MATERIALS PROVIDED:
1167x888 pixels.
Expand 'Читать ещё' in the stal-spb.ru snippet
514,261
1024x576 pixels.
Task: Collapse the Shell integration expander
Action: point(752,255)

EXERCISE DESCRIPTION: Reproduce the listing above word for word, keeping every line as it appears.

ANSWER TO THE EXERCISE:
1167x888 pixels.
Expand 'Читать ещё' in the stal-spb.ru snippet
514,261
1024x576 pixels.
Task: Collapse the Shell integration expander
Action: point(752,255)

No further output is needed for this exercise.